Thursday, November 29, 2007

Values and Personality: Part II

An examination of the effects emotions and personality on political beliefs, continued from Part I:

Part II: Non-Violence

The transformation from a hawkish conservative to a pacifist opposed to the death penalty didn't begin with careful reasoning, but with subtle experience. First, I fell in love. I married the most amazing woman. Perhaps it is an accident of natural selection that young males are eager to kill or die for their nation or a cause, but having a wife and now a child on the way have tempered any inclination toward killing. The list of things I would be willing to kill or die for rapidly began to empty. The only thing I would be willing kill for is to save her from danger. The thought that I had once been willing to go to war and kill another woman's husband filled me with remorse. I find now as a husband and father that violence and cruelty depicted in films which had never bothered me before often make me sick to my stomach.

Another thing that happened was that I became a doctor. Suddenly people dying and suffering, which had before been an abstraction, became something I saw frequently and intimately. Before I had rather harshly realistic opinion that everyone dies. Perhaps I have a “thin skin,” but after caring for so many as they die I can no longer have such a cavalier attitude toward the death of a human being. No matter how painful or peaceful, the end of a human life strike me as an immense tragedy. We all still die and suffer, but I can never speak of the death of another human lightly. Even more so willfully killing a person, even a vile person or someone who is a threat, became horrible to my mind.
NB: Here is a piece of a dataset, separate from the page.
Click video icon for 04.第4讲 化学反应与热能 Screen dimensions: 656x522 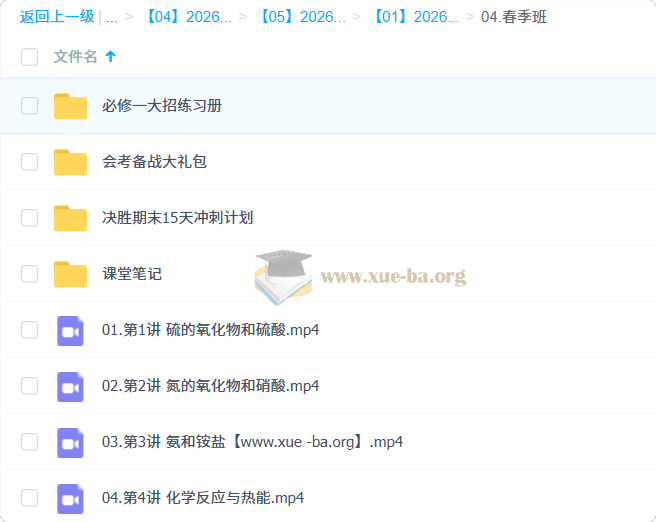[x=70, y=498]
Medicine also altered my concept of “deserving.” Much of the illness I care for in my patients is self-inflicted through unhealthy decisions made in the past. The conservative idea that bad acts should get what they deserve, doesn't work in medicine. My oath as a physician binds me to care for the suffering and ill regardless of patients “bringing it on themselves” or not. It is my job to prevent (as much as possible) people from getting “what they deserve” from years of unhealthy habits. I should advocate for health, but realizing unhealthiness exists it is my job to forgive and restore. Perhaps it is a stretch, but my job in human restoration after bad deeds made me wonder about humans metering out the justice of God by putting evil people to death. My own experience in my family of evil and redemption again figured in my perspective. Also in medicine I have cared for many prisoners, including several who I know killed others ruthlessly. Did I have the right to tell them they didn't deserve lifesaving care because they were bad? No. They were in chains and no longer a threat to anyone. Why should I want them killed?

The ancient rule of medicine is “First, do no harm.” This beneficent rule has restrained physicians for centuries. We are not any better than any human beings, but something as simple as this has given us perhaps the greatest respect among professions. I liked this principle. It made sense and even misanthropic doctors act well when they are reminded of this oath. I sought such a simple principle for my political beliefs. The Consistent-Life Movement is above all things simple: Kill no human. It fit with my pro-life upbringing. It fit with my Christian beliefs. While the holy scriptures don't expressly prohibit capital punishment or war, the commandment to love others with the sacrificial love of Christ certainly makes consistent non-violence seem consistent with my belief.

During this internal transformation of my values, the external world seemed to be moving to confirm my new views. The war I had initially supported had become long, bitter, and pointless. Now our brave soldiers are dying and killing to prevent a cataclysm that our invasion set in motion. Certainly this preemptive war was started with the best of intentions: a fight for security and freedom. This war and my initial support of it leaves a sad stain on my consciousness. How easily I supported sending our defenders to kill and be killed! I now deeply believe that war should always be a last resort and only in self-defense.

My conservative friends and family think me a bit of an embarrassment for becoming a vocal pacifist, and liberal pacifists find my antiabortion convictions to be offensive, but I must admit being consistently pro-life is a relief. I am by no means a perfect person or a perfect Christian, but to my mind this is the most true and honest way to let the mind of Christ effect my politics. “As far as it depends on you, live at peace with everyone.” -Romans 12:18 And so my mind is at peace with this. With a personality that impulsively spills my thoughts out to everyone (as evidenced by this blog) it is this piece of my mind that I speak.